* _TASK TO COMPLETE_
Give an exact reproduction of the lines from the one with "Open the 'Скрыть если автор' author dropdown" to the final line of the entries below, both ends included, and omit the pictures.

[Pixel coordinate grounding data]
———

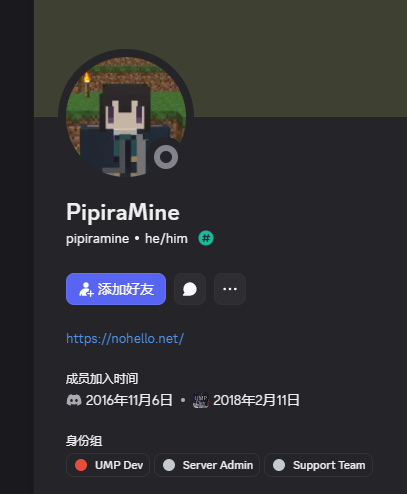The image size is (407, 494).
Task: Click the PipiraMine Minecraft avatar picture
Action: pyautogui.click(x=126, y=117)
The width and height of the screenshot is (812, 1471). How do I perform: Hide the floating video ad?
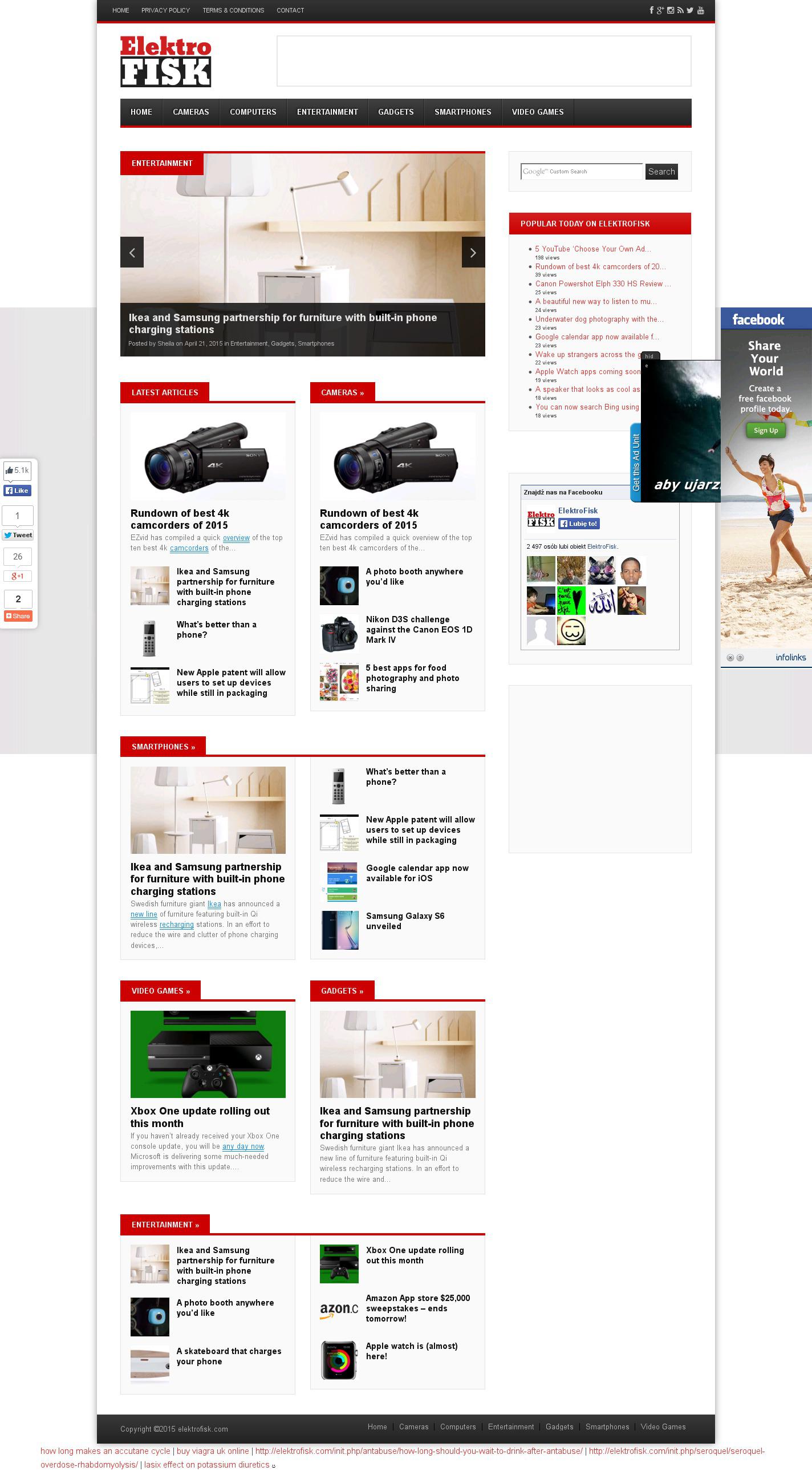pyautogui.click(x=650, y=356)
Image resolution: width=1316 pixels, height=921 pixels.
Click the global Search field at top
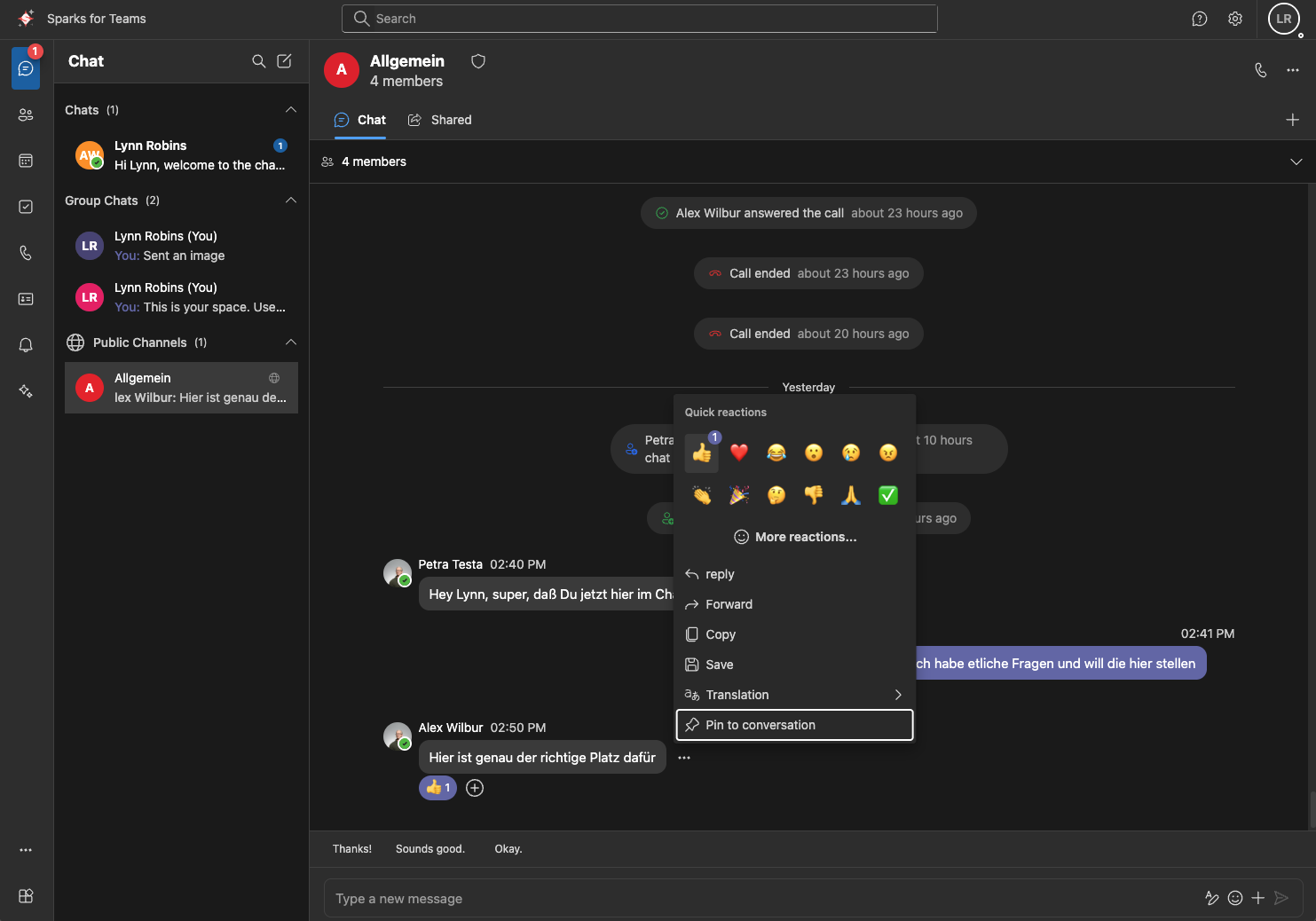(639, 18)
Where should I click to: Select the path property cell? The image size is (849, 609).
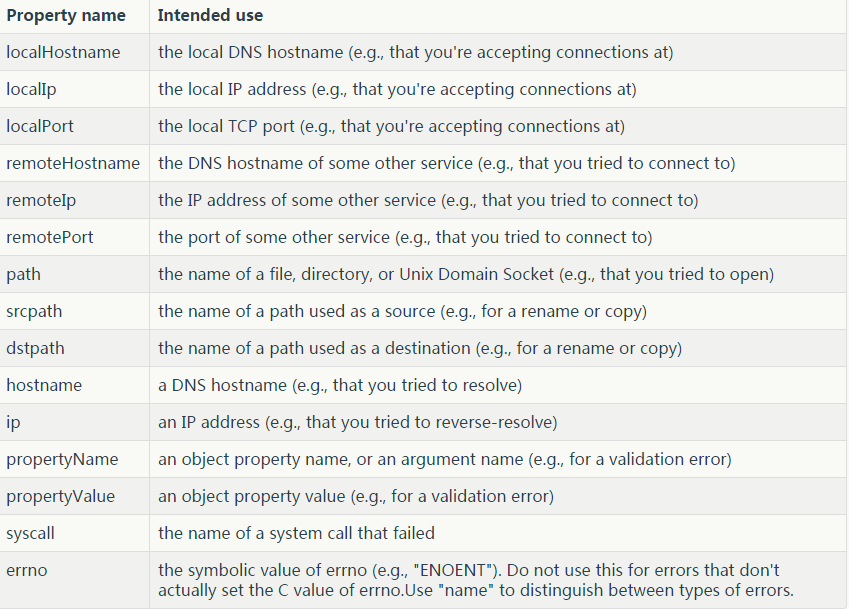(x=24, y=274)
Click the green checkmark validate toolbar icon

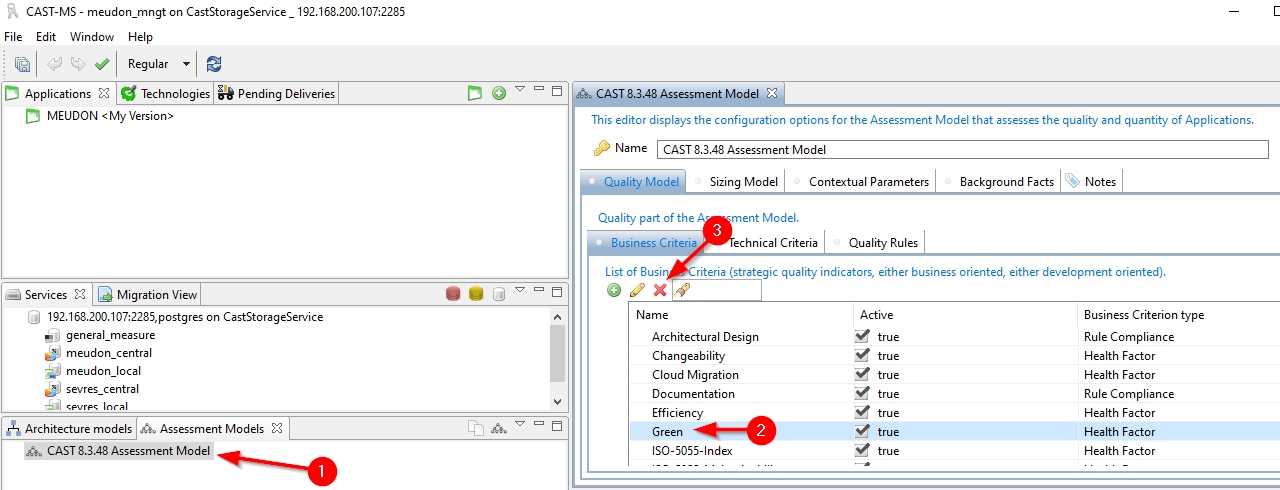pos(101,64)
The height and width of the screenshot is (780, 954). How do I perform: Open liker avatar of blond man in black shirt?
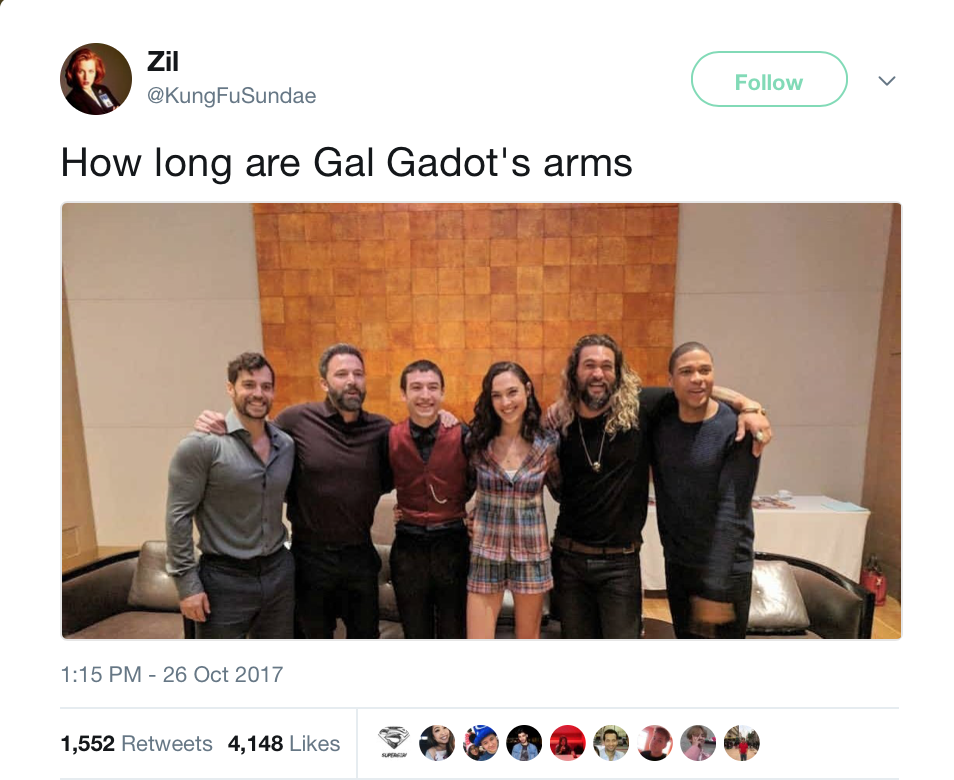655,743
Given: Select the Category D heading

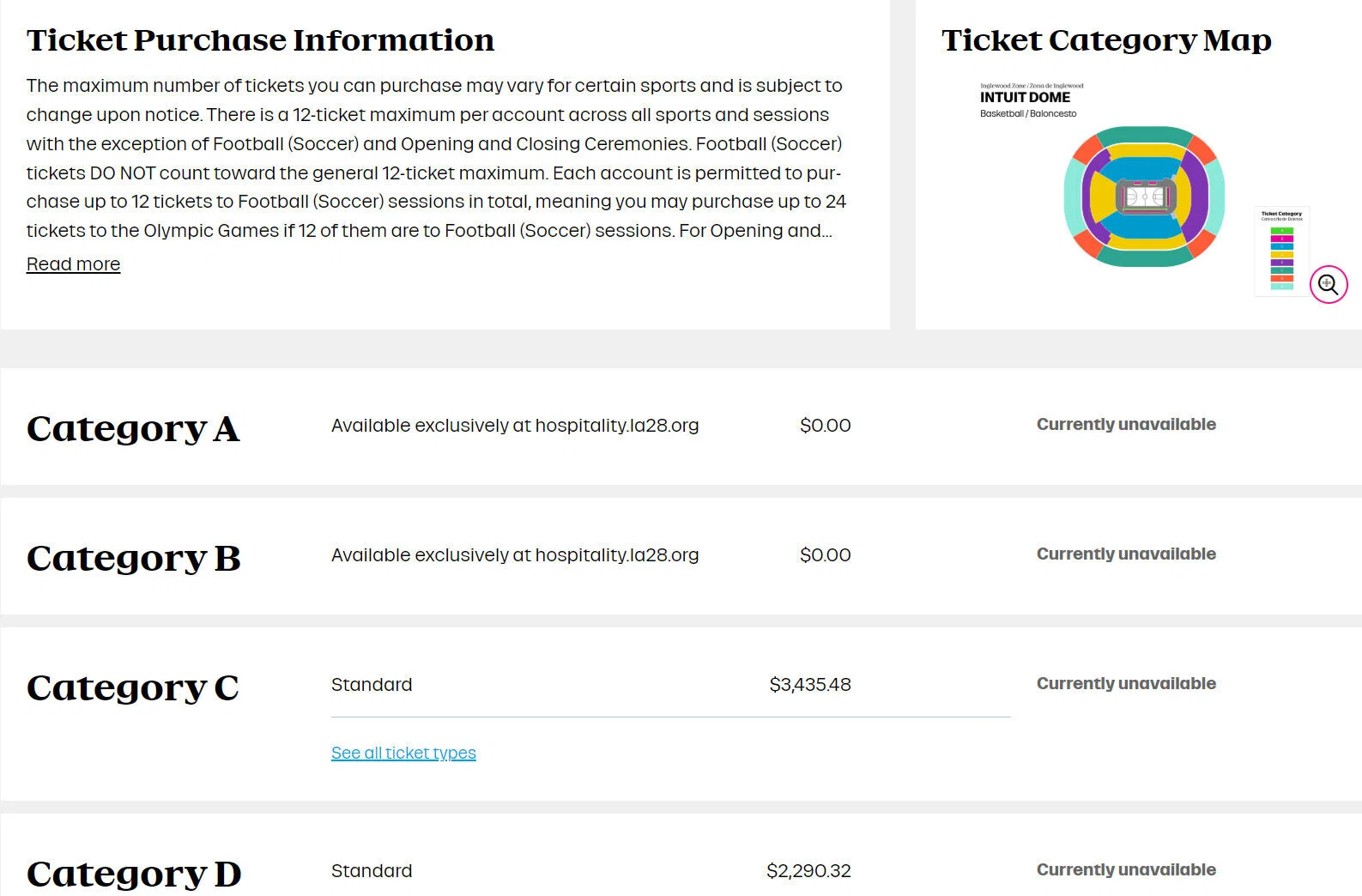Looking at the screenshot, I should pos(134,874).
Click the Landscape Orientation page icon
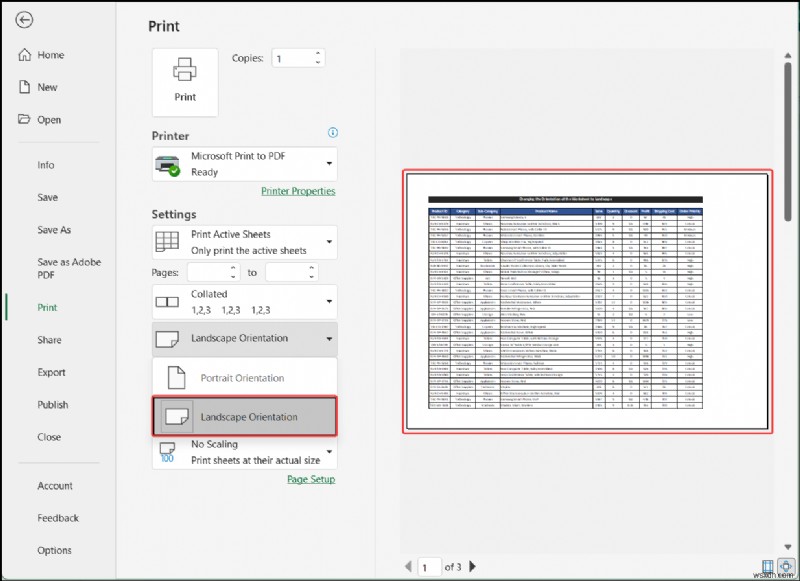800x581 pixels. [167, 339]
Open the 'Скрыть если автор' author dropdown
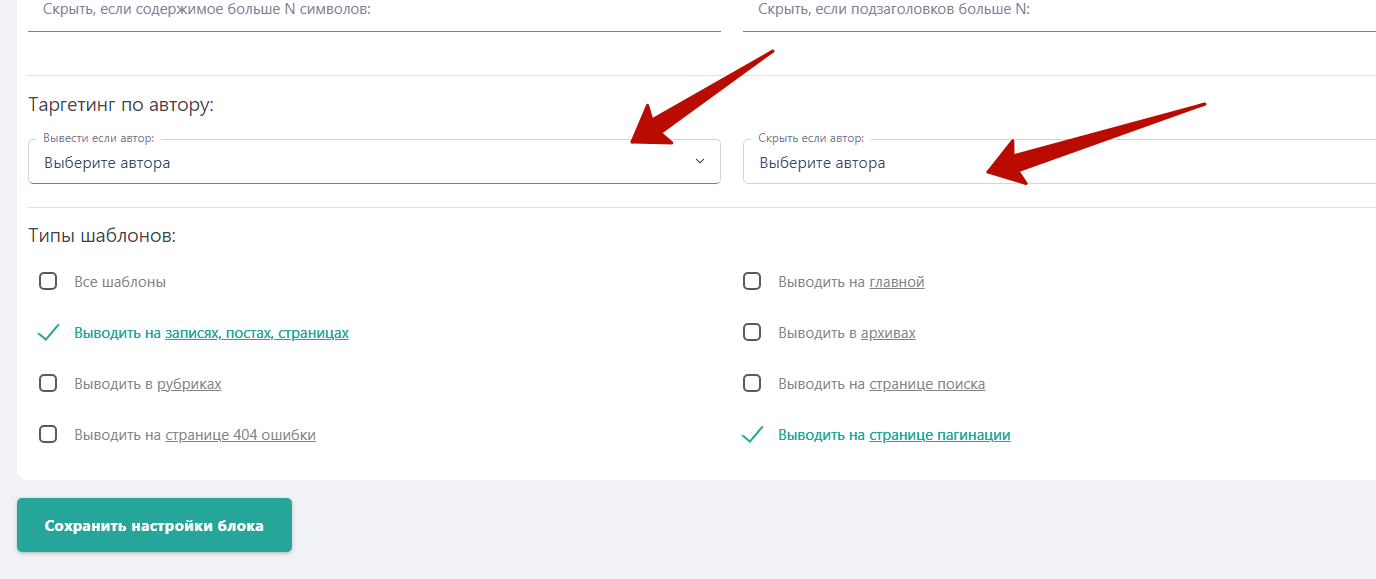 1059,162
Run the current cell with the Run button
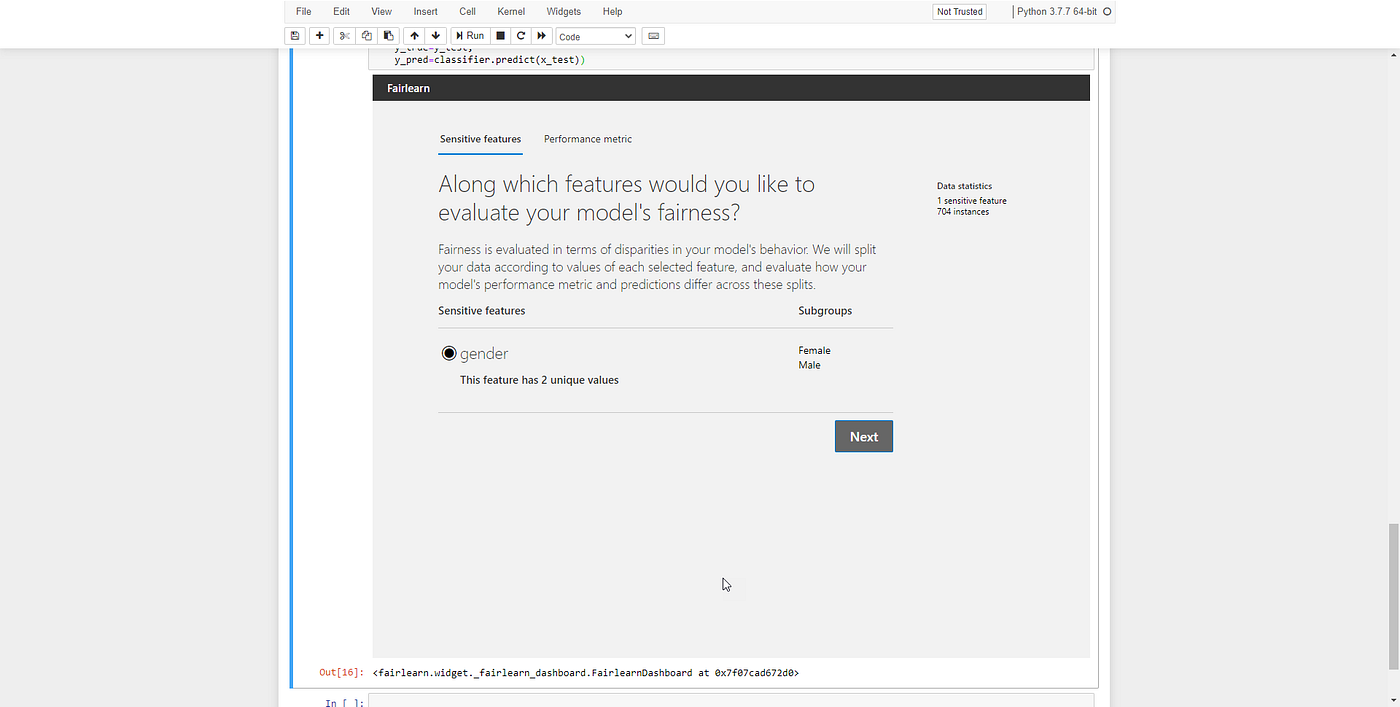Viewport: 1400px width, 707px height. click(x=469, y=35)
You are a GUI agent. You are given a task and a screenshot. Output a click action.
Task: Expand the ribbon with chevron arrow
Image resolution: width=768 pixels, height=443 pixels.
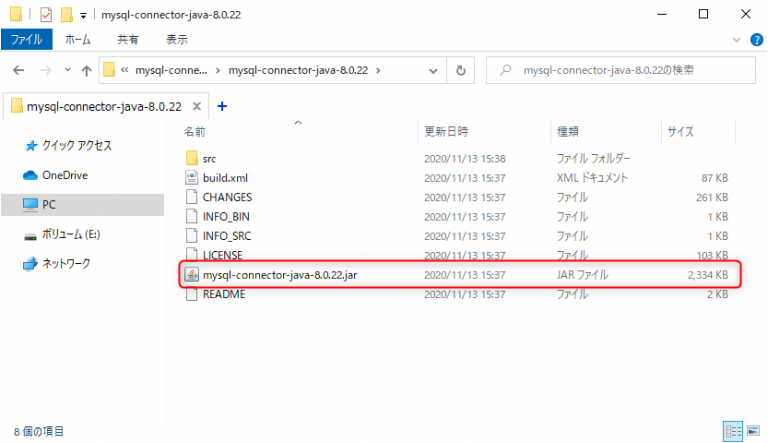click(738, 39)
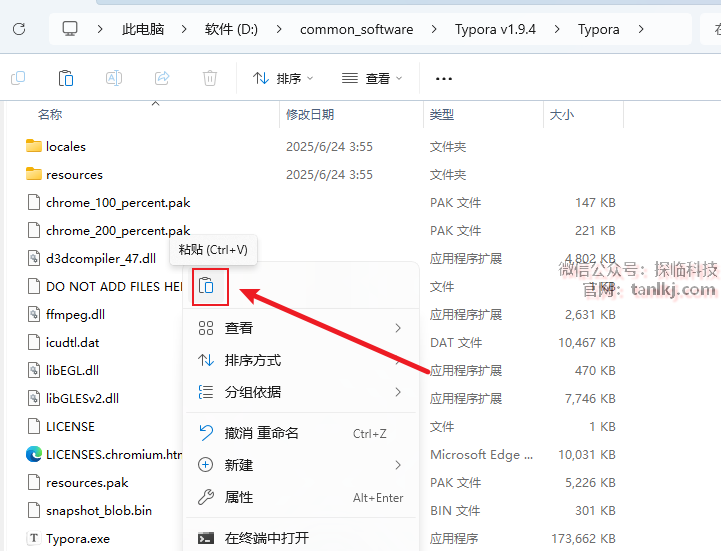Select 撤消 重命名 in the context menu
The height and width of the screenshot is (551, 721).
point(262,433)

———

* _SOLUTION TO THE PROBLEM_
Open the 'Скрыть если автор' author dropdown
 1059,162
Run the current cell with the Run button
Viewport: 1400px width, 707px height. click(x=469, y=35)
You are a GUI agent. You are given a task and a screenshot. Output a click action.
Task: Expand the ribbon with chevron arrow
Image resolution: width=768 pixels, height=443 pixels.
click(738, 39)
Select 撤消 重命名 in the context menu
The height and width of the screenshot is (551, 721).
point(262,433)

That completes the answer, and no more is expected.